Ditto, with a big red flag. If you are dealing with control 
characters, the code is likely low-level enough that you need to 
be explicit in what you are counting. It is likely not what 
actually needs to be counted. Such confusion can lead to security 
risks.

> Currently the standard library operates at code point level 
> even though inside it may choose to use code units when 
> admissible. Leaving such a decision to the library seems like a 
> wise thing to do.

It should be explicit.

>> 7. Autodecode cannot be used with unicode path/filenames, 
>> because it is
>> legal (at least on Linux) to have invalid UTF-8 as filenames. 
>> It turns
>> out in the wild that pure Unicode is not universal - there's 
>> lots of
>> dirty Unicode that should remain unmolested, and autocode does 
>> not play
>> with that.
>
> If paths are not UTF-8, then they shouldn't have string type 
> (instead use ubyte[] etc). More on that below.

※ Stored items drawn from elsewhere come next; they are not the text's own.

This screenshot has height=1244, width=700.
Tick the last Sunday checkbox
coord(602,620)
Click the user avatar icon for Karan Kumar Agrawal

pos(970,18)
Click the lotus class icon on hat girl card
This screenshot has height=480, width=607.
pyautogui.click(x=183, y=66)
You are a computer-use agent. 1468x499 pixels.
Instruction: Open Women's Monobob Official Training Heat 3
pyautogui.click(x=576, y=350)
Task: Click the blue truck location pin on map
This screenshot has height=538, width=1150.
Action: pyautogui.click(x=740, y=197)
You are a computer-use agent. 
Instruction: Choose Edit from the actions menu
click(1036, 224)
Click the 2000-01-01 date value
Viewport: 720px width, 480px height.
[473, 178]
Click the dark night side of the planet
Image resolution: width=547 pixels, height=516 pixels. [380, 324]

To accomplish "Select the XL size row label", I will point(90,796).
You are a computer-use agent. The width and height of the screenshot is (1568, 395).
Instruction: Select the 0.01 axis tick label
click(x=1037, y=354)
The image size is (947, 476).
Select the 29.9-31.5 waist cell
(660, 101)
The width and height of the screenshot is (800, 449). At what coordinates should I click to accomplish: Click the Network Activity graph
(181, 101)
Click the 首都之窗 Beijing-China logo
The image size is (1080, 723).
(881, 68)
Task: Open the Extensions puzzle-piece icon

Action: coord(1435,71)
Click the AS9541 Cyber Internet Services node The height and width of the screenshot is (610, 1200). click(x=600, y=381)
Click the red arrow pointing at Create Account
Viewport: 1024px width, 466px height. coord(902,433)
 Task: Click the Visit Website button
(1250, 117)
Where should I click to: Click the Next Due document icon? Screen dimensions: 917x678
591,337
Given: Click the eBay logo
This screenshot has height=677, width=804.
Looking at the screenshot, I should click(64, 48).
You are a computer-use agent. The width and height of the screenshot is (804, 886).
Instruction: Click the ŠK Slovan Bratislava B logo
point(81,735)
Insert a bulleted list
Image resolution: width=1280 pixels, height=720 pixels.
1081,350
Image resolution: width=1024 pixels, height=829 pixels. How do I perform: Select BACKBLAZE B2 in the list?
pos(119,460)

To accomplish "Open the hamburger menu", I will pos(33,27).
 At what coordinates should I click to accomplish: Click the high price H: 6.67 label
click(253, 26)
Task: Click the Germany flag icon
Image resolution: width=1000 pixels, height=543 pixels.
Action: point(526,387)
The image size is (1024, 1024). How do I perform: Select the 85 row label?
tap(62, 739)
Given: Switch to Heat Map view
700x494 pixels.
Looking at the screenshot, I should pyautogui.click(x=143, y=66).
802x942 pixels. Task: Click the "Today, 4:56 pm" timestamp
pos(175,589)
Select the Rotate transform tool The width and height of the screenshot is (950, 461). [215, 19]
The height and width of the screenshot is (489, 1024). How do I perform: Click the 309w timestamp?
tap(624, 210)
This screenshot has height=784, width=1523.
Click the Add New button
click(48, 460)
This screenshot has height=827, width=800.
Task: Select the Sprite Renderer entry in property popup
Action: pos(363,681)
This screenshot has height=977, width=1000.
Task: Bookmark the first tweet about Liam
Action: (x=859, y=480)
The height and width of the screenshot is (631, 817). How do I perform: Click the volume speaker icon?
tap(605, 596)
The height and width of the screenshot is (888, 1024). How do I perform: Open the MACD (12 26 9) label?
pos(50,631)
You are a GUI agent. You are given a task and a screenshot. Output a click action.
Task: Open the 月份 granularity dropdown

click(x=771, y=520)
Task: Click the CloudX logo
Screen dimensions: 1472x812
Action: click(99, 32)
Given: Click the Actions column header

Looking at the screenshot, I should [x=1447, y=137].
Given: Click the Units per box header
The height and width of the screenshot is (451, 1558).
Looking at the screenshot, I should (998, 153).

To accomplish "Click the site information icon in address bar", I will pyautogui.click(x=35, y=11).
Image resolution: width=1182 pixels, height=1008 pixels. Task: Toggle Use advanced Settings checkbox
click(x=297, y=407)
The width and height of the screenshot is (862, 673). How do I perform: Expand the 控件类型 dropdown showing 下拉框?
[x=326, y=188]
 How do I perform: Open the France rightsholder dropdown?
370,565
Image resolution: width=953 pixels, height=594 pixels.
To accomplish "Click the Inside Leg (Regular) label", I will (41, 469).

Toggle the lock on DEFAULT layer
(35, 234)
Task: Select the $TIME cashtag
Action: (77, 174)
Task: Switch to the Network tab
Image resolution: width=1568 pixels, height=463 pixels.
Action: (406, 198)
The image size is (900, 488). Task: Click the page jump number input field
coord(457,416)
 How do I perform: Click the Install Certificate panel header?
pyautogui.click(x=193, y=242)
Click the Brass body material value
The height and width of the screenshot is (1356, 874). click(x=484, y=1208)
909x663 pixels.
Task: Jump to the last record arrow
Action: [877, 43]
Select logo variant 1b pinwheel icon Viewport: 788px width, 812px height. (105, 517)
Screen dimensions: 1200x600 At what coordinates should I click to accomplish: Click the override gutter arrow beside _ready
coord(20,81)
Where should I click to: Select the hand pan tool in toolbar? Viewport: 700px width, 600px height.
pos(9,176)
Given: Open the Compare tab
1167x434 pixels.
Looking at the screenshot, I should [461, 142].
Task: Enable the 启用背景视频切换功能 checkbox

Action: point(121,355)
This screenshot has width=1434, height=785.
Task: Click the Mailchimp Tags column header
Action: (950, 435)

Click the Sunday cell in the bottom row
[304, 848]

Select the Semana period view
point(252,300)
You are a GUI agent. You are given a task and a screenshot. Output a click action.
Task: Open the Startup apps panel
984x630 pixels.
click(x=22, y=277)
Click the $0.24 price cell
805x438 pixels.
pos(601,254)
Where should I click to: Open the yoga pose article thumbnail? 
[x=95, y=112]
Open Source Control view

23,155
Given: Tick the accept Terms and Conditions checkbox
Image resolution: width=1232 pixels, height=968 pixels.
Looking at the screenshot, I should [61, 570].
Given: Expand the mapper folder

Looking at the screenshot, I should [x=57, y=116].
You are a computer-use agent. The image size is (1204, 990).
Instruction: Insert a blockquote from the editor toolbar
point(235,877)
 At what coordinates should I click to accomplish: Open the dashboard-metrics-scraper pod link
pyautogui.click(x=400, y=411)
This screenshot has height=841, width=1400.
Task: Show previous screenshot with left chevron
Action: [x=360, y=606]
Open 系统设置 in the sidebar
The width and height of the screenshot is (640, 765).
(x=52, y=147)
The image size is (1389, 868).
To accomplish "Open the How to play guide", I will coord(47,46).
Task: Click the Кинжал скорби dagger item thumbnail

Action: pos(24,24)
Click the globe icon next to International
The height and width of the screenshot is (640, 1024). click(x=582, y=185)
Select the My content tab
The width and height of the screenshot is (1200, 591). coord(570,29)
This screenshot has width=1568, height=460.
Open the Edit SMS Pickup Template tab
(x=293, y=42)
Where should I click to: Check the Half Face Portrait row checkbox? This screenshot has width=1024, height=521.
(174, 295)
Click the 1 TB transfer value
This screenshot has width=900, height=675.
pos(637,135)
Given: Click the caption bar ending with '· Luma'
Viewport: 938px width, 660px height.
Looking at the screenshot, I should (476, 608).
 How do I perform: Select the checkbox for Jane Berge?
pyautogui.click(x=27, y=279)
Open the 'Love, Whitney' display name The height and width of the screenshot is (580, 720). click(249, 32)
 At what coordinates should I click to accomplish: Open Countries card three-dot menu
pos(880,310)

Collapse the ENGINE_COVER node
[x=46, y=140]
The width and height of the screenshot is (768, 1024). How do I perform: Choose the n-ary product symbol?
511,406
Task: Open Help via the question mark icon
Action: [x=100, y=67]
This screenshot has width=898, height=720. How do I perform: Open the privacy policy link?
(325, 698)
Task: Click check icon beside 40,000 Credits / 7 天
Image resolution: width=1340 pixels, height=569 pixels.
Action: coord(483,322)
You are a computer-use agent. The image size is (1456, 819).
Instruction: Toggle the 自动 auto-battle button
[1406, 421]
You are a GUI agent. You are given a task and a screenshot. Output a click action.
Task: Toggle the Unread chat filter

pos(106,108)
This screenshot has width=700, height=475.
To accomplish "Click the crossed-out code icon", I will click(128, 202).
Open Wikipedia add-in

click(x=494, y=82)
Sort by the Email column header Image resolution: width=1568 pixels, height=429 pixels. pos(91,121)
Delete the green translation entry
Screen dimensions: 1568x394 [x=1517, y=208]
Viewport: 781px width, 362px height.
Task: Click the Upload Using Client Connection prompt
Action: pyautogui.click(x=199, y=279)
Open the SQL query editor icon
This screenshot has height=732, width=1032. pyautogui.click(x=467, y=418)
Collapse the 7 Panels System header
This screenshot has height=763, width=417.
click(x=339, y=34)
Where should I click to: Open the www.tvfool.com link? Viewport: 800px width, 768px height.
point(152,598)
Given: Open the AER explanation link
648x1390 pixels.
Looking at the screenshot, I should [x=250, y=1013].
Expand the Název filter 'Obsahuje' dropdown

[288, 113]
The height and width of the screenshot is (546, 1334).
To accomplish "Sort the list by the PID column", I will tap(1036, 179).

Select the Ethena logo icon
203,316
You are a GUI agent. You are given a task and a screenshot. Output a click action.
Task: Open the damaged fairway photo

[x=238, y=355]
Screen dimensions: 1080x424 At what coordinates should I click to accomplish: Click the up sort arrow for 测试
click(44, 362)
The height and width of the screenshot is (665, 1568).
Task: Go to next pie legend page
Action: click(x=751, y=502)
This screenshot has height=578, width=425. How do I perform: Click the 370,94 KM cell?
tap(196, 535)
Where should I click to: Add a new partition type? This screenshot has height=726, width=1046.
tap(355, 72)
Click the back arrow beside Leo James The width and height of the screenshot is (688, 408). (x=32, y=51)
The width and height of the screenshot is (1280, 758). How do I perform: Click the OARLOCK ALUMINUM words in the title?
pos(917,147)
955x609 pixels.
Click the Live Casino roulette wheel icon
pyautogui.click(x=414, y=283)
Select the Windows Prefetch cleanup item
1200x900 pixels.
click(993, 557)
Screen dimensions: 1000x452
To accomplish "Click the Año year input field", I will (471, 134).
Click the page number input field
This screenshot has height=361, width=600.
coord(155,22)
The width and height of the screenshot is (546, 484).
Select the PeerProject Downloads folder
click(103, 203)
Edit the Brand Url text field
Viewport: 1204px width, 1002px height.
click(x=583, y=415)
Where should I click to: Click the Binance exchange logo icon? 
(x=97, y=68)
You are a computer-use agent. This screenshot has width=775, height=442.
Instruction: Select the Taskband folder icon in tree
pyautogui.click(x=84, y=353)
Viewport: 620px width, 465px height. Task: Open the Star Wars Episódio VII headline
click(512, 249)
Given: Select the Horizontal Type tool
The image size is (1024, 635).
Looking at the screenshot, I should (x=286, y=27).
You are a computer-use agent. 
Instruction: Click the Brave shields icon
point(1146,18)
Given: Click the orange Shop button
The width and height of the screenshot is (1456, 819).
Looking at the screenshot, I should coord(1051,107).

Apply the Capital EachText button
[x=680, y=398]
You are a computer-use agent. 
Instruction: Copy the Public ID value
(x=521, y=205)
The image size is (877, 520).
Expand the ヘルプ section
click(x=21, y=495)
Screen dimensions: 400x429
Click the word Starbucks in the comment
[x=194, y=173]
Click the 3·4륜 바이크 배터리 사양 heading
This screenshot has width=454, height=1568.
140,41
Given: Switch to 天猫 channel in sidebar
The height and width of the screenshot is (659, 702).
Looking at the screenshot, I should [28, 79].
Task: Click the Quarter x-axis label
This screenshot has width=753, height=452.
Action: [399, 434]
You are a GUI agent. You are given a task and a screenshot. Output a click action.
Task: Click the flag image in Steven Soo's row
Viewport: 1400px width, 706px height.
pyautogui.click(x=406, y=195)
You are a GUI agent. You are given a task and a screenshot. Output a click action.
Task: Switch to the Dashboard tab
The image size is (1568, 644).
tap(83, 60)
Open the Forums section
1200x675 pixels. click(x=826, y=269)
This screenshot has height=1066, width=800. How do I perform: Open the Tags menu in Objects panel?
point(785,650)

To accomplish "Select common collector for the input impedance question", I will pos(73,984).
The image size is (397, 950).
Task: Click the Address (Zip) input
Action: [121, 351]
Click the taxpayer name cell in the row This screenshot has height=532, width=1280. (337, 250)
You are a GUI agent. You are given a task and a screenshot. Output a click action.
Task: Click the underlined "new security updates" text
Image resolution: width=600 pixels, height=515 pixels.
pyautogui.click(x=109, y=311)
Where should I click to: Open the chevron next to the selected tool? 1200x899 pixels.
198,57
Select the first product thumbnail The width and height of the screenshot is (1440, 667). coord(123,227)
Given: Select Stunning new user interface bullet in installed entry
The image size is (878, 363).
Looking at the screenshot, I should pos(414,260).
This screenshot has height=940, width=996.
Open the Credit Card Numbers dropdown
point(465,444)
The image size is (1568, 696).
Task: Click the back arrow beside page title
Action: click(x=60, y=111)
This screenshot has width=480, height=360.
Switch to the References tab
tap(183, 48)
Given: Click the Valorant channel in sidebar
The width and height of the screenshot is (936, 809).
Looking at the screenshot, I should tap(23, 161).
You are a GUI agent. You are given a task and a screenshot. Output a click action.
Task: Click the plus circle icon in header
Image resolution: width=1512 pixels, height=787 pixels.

This is not practical. Do you really see changing std.file and 
std.path to accept ubyte[] for all path arguments?

>> 8. In my work with UTF-8 streams, dealing with autodecode has 
>> caused me
>> considerably extra work every time. A convenient timesaver it 
>> ain't.
>
> Objection. Vague.

I can confirm this vague subjective observation. For example, 
DustMite reimplements some std.string functions in order to be 
able to handle D files with invalid UTF-8 characters.

>> 9. Autodecode cannot be turned off, i.e. it isn't practical to 
>> avoid
>> importing std.array one way or another, and then autodecode is 
>> there.
>
> Turning off autodecoding is as easy as inserting 
> .representation after any string. (Not to mention using 
> indexing directly.)

This is neither easy nor practical. It makes writing reliable 
string handling code a chore in D. Because it is difficult to 
find all places where this must be done, it is not possible to do 
on a program-wide scale, thus bugs can only be discovered when 
this or that component fails because it was not tested with 
Unicode strings.

>> 10. Autodecoded arrays cannot be RandomAccessRanges, losing a 
>> key
>> benefit of being arrays in the first place.
>
> First off, you always have the option with .representation. 
> That's a great name because it gives you the type used to 
> represent the string - i.e. an array of integers of a specific 
> width.
>
> Second, it's as it should. The entire scaffolding rests on the 
> notion that char[] is distinguished from ubyte[] by having UTF8 
> code units, not arbitrary bytes. It seems that many arguments 
> against autodecoding are in fact arguments in favor of 
> eliminating virtually all distinctions between char[] and 
> ubyte[]. Then the natural question is, what _is_ the difference 
> between char[] and ubyte[] and why do we need char as a 
> separate type from ubyte?
>
> This is a fundamental question for which we need a rigorous 
> answer.

Why?

> What is the purpose of char, wchar, and dchar? My current 
> understanding is that they're justified as pretty much 
> indistinguishable in primitives and behavior from ubyte, 
> ushort, and uint respectively, but they reflect a loose 
> subjective intent from the programmer that they hold actual UTF 
> code units. The core language does not enforce such, except it 
> does special things in random places like for loops (any other)?
>
> If char is to be distinct from ubyte, and char[] is to be 
> distinct from ubyte[], then autodecoding does the right thing: 
> it makes sure they are distinguished in behavior and embodies 
> the assumption that char is, in fact, a UTF8 code point.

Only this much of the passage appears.